I chachamim ci danno un grande insegnamento psicologico, cioè quello della trasformazione del lamento in canto, dell’immobilizzazione che diventa azione dinamica, come è detto nel Talmud (Ta’anit 29a): “Nel futuro, Dio trasformerà il pianto del 9 di Av in gioia. Come scritto: Trasformerò il lutto in gioia e la tristezza in festa (Geremia 31:13).” Non a caso si usa la candela di Tisha Beav, quella con cui abbiamo letto la distruzione del Tempio, del Bet Hamikdash, per accendere le candele di Chanukkà, quelle dell’Inaugurazione del Tempio”. Oggi il primo dei mesi è Nissan, in futuro sarà Av, come dice la parola stessa, Av, padre, cioè il padre dei mesi. La condizione di immobilità, a volte, è data dal timore del cambiamento, chi si volta e guarda costantemente indietro rischia di diventare una statua di sale, anche quando l’Egitto è alle spalle l’ignoto dell’orizzonte può sembrare più spaventoso della certezza di una vita difficile ma abitudinaria, direi familiare. Come dicono i maestri: “E’ stato più facile togliere gli Ebrei dall’Egitto che l’Egitto dagli Ebrei”.

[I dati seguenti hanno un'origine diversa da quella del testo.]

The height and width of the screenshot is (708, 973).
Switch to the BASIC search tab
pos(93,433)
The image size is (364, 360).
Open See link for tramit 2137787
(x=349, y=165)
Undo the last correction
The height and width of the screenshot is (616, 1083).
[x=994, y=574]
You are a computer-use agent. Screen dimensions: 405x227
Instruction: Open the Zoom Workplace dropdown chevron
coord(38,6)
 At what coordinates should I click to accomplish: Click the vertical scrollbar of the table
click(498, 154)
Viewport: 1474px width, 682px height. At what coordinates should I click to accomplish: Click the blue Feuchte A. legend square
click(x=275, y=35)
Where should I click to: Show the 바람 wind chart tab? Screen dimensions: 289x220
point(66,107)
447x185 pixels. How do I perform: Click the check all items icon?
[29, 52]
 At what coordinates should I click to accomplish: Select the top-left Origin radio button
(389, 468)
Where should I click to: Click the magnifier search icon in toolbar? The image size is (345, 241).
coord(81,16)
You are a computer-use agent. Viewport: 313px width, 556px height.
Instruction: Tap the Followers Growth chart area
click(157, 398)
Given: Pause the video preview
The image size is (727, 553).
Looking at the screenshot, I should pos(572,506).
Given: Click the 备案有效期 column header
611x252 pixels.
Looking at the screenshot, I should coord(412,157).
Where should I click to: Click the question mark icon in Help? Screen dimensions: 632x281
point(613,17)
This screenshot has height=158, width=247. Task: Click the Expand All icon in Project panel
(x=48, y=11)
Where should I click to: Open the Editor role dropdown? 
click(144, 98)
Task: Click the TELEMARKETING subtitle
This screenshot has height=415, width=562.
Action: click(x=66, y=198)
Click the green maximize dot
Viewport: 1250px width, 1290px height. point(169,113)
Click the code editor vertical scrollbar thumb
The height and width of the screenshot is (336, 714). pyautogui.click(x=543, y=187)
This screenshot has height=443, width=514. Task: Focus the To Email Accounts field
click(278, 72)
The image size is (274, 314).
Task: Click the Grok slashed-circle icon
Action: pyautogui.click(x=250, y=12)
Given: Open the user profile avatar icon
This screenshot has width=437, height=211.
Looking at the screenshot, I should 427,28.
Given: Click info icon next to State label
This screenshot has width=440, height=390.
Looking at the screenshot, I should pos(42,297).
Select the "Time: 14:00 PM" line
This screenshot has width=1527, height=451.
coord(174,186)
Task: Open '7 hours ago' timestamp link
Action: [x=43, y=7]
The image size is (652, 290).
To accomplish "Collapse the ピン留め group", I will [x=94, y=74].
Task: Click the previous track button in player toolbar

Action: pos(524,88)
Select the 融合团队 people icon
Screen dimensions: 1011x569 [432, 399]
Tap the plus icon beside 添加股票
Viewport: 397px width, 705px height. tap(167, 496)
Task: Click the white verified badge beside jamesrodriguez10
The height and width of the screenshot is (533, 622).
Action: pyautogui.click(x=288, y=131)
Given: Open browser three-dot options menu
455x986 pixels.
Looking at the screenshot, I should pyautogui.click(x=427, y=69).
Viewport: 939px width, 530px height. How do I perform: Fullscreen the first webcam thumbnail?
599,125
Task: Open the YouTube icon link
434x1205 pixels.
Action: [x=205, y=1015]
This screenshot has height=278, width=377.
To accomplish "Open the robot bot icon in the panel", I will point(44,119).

Ma la lettera con cui inizia la Torà, la Bet, ci indicam nella sua forma, di vedere avanti. Hashem parla chiaro a Moshè e gli dice: “Perché gridi a me, parla al popolo e che avanzino”; D.o dice a Moshè: “Vai Avanti!”, chi si lascia prendere dal dubbio (Safek 240) è già nelle mani di Amalek (240), di quella voce interiore che insinua incertezza, paura, mancanza di fiducia. È il pensiero che sussurra: “Sei sicuro? Ne vale la pena? E se sbagliassi?” Rav Dessler (Michtav MeEliahu vol 2) scrive: “La differenza tra fede (Emunà) e paura sta nella nostra capacità di vedere oltre l’illusione del momento”. Nella vita dobbiamo costantemente scegliere se avanzare nonostante l’incertezza o lasciarci bloccare dalla paura. Il messaggio è chiaro: Il mare si apre per chi ha il coraggio di attraversarlo!
“Cancella il ricordo di Amalek da sotto il cielo, non dimenticare!”